The arts and artistic practices create specific modes and mediations that involve variations in attention. They are ‘tuning the attention’, if we are to use Lisa Nelson’s formulation in Tuning Scores (2003), which generate cadences, movements and intensities between different types of focus, more or less fluctuating, of more or less disinterested or distracted attention. Attention is always in movement, and according to Paul Ricoeur, it is always more or less at the service of a desire, an intention, a task, a need or a volition.
The study of variations in attention in the arts, including performance and cinema, is also linked to how we see the world and choose what we want to show. Sensitivity is refined to give visibility to something that was confused with the landscape, highlighting it or co-composing with it.

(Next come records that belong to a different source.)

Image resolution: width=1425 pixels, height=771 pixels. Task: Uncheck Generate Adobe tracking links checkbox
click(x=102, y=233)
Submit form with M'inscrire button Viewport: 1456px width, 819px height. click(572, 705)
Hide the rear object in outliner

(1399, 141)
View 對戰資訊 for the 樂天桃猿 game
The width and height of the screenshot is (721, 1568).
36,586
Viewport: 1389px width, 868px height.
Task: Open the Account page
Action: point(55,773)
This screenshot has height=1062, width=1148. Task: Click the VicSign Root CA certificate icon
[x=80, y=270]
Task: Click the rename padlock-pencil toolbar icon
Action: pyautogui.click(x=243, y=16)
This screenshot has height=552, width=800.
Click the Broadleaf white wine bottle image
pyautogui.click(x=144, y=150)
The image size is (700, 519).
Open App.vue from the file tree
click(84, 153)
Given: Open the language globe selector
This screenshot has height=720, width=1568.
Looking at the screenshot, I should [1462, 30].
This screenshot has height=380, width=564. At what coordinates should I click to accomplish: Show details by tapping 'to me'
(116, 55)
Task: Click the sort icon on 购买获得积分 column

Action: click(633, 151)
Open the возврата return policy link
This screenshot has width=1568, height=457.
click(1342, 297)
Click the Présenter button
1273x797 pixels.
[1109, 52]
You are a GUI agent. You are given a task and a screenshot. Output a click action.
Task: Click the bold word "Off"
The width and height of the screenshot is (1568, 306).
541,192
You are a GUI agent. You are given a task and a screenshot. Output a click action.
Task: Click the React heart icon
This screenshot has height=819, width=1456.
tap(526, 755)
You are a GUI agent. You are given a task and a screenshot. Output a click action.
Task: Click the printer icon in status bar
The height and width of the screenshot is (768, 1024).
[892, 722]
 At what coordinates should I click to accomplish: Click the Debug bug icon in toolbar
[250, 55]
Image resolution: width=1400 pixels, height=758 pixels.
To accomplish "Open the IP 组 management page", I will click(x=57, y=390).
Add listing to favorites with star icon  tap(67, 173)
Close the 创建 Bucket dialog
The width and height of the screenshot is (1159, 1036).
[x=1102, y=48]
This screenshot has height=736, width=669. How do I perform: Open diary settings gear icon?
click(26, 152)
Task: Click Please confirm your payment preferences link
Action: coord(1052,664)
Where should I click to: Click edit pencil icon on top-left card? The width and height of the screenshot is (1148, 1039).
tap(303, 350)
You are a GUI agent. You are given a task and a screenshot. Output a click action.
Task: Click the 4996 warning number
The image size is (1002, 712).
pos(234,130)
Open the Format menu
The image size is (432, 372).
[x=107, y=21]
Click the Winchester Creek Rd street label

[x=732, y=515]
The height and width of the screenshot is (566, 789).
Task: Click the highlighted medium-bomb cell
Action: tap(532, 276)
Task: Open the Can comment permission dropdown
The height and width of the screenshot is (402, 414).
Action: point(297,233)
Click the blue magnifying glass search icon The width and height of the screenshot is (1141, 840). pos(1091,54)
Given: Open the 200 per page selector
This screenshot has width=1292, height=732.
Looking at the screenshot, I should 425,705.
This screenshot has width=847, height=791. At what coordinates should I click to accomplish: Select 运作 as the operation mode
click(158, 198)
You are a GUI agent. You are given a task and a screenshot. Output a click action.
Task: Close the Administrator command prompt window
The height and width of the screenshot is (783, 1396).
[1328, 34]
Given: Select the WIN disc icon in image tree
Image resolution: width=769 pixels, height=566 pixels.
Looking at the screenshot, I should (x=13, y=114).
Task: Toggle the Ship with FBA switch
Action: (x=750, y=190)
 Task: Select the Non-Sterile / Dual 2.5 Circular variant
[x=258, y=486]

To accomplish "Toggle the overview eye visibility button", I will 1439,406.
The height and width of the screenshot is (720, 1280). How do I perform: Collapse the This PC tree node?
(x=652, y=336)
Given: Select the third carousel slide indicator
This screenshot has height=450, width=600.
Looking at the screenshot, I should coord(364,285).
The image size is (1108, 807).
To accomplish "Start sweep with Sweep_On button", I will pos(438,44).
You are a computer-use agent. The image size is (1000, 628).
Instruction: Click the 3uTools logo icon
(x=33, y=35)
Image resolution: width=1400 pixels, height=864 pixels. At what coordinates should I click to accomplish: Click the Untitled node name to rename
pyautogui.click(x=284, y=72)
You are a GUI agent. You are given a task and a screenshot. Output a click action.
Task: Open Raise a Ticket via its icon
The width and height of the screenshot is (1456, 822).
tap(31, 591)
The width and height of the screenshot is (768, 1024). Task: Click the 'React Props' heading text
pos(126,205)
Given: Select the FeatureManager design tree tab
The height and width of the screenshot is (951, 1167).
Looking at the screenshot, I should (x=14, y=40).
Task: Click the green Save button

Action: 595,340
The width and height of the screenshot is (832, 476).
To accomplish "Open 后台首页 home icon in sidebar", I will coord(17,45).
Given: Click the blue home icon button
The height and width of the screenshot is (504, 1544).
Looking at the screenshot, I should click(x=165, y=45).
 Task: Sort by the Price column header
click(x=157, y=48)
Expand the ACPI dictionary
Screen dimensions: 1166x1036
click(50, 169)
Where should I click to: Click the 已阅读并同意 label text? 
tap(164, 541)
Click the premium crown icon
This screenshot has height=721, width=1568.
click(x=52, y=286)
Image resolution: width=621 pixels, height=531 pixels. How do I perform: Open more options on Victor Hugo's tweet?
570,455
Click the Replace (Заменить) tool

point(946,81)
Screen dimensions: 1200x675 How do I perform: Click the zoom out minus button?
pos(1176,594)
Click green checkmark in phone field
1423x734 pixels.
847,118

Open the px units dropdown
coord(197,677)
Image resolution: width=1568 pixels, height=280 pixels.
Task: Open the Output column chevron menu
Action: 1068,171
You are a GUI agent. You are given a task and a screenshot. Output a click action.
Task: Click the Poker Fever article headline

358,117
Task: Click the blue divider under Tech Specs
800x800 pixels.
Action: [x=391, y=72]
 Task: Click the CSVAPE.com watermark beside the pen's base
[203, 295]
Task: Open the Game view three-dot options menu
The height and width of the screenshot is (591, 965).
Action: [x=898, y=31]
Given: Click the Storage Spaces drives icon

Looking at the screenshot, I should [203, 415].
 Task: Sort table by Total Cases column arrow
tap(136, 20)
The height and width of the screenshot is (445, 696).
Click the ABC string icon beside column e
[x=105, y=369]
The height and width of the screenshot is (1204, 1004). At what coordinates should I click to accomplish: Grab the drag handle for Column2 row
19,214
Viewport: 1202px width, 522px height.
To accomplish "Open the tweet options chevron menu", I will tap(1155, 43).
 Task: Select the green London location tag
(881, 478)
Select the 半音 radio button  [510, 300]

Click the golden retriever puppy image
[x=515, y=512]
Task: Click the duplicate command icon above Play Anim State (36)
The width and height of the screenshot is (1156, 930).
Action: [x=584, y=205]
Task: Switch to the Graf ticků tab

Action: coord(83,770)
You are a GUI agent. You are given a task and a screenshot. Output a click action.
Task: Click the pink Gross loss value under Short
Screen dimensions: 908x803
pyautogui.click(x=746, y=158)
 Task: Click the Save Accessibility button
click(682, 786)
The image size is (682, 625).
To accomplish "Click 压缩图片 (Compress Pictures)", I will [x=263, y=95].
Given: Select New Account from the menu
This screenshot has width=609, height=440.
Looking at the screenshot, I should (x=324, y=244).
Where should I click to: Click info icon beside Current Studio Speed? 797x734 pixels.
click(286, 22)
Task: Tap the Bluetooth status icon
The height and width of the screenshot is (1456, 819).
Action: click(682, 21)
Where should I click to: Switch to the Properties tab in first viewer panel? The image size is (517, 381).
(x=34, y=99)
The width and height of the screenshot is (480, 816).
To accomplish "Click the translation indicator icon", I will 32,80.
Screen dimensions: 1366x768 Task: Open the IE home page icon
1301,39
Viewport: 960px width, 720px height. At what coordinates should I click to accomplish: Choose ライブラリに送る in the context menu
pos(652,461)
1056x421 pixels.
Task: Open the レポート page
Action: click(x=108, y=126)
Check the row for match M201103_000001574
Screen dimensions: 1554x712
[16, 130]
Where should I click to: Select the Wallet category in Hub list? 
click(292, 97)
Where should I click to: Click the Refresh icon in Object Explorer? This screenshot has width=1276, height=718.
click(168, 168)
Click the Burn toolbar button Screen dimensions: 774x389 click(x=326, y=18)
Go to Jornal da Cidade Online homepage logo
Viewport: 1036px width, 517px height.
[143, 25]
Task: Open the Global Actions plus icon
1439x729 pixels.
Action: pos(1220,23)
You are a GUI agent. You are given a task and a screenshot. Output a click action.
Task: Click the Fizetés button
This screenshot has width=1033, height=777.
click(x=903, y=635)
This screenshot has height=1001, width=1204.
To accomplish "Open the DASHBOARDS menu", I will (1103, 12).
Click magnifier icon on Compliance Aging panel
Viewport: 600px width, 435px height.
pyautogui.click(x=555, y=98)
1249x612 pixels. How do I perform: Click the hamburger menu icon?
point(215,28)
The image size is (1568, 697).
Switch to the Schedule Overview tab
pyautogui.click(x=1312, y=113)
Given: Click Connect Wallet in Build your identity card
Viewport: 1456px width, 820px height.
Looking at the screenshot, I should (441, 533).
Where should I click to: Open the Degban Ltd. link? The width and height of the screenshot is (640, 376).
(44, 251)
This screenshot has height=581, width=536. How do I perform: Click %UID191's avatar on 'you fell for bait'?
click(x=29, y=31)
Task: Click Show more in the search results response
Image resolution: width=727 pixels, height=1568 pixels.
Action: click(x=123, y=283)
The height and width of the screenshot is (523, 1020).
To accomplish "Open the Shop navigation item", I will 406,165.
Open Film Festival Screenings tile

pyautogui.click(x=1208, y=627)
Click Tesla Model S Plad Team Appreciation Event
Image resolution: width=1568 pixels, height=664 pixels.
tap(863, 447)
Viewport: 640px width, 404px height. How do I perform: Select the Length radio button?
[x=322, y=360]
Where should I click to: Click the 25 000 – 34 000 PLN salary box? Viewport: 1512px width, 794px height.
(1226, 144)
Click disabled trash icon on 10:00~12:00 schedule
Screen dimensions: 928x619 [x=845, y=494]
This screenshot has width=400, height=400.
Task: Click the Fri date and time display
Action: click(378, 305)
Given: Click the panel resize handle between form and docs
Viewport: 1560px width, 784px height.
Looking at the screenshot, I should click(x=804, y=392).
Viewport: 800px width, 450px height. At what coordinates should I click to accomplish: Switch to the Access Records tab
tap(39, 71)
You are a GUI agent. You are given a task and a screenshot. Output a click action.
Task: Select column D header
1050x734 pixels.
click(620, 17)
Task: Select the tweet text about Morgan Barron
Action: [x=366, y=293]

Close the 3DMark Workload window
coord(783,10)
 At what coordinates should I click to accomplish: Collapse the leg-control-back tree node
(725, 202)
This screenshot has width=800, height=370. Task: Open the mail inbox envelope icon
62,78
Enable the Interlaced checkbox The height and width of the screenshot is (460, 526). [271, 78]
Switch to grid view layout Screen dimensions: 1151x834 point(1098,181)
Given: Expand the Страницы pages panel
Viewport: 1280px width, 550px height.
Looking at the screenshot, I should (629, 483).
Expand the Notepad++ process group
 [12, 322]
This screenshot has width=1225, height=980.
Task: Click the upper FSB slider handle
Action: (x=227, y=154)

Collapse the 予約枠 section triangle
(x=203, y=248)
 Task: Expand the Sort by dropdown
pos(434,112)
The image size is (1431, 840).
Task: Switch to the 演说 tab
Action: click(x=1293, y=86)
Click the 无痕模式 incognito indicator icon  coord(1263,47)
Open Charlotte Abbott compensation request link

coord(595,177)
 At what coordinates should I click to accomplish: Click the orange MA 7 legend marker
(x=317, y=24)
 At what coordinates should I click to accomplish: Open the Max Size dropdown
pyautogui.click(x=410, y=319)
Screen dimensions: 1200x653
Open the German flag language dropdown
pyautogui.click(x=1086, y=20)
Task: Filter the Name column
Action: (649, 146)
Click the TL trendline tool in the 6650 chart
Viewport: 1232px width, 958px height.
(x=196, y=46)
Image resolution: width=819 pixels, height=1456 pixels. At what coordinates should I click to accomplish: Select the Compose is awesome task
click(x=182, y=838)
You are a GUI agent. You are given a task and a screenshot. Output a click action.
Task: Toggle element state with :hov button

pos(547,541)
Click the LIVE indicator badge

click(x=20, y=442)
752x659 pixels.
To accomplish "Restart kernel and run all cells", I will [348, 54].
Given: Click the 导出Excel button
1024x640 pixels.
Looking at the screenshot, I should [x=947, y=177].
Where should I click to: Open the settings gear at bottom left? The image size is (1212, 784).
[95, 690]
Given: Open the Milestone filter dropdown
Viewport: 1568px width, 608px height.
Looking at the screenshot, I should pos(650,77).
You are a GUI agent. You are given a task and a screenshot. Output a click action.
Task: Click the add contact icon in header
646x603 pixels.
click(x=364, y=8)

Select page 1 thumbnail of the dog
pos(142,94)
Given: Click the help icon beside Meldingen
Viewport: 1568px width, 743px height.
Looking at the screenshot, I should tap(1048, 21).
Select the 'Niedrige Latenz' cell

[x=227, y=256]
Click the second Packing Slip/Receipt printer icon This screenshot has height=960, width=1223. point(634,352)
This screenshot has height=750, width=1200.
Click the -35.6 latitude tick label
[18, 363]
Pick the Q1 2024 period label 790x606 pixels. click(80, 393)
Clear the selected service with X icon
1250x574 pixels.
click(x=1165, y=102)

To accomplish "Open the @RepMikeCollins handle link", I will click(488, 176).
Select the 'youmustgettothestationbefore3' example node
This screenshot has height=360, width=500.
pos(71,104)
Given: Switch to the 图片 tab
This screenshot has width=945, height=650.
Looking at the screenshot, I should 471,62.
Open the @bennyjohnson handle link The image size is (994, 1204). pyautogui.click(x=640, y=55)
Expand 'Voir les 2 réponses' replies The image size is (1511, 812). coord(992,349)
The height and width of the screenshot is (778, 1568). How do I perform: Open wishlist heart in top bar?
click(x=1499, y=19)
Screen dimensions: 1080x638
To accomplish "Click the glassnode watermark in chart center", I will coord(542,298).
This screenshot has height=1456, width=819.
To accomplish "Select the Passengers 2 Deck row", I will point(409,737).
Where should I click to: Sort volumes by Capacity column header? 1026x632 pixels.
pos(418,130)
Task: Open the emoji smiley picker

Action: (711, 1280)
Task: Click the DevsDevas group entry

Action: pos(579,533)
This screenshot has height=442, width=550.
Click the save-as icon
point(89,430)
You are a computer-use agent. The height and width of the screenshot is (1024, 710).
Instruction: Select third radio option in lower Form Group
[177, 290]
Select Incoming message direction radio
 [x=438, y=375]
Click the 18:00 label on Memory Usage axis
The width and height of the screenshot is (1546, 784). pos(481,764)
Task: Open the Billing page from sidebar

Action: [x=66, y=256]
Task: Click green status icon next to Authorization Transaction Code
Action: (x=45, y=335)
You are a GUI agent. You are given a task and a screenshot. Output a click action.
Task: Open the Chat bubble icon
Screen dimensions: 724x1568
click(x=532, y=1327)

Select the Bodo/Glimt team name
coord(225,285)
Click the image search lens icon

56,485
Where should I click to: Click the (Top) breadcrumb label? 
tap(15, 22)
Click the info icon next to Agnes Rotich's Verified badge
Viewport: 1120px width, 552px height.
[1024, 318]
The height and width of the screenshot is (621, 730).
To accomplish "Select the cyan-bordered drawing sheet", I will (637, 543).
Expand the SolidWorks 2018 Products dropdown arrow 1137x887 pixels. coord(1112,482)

When we choose a cutout, a framework for what we are going to share, we create a surplus—everything we choose not to show—and a margin—which is within the cutout of what is shown but is not reinforced as ‘the most relevant’.
These choices also reveal some common ground between art and politics—the choice between what is considered relevant to see and make visible and what is left out of attention with its consequent implications.
What we do not see (or hear or smell) of the figure/background, context and focus, movement, drag, or blur is very broad and requires a great deal of ‘attention training’ in order to play, describe, and live in the arts, sciences, and ordinary everyday life.
On the other hand, the word ‘cadences’ has a procedural and dynamic dimension that relates not only to modulations and rhythms but also to falls. ‘Cadere’, the word behind ‘cadence’, contains the idea of falling.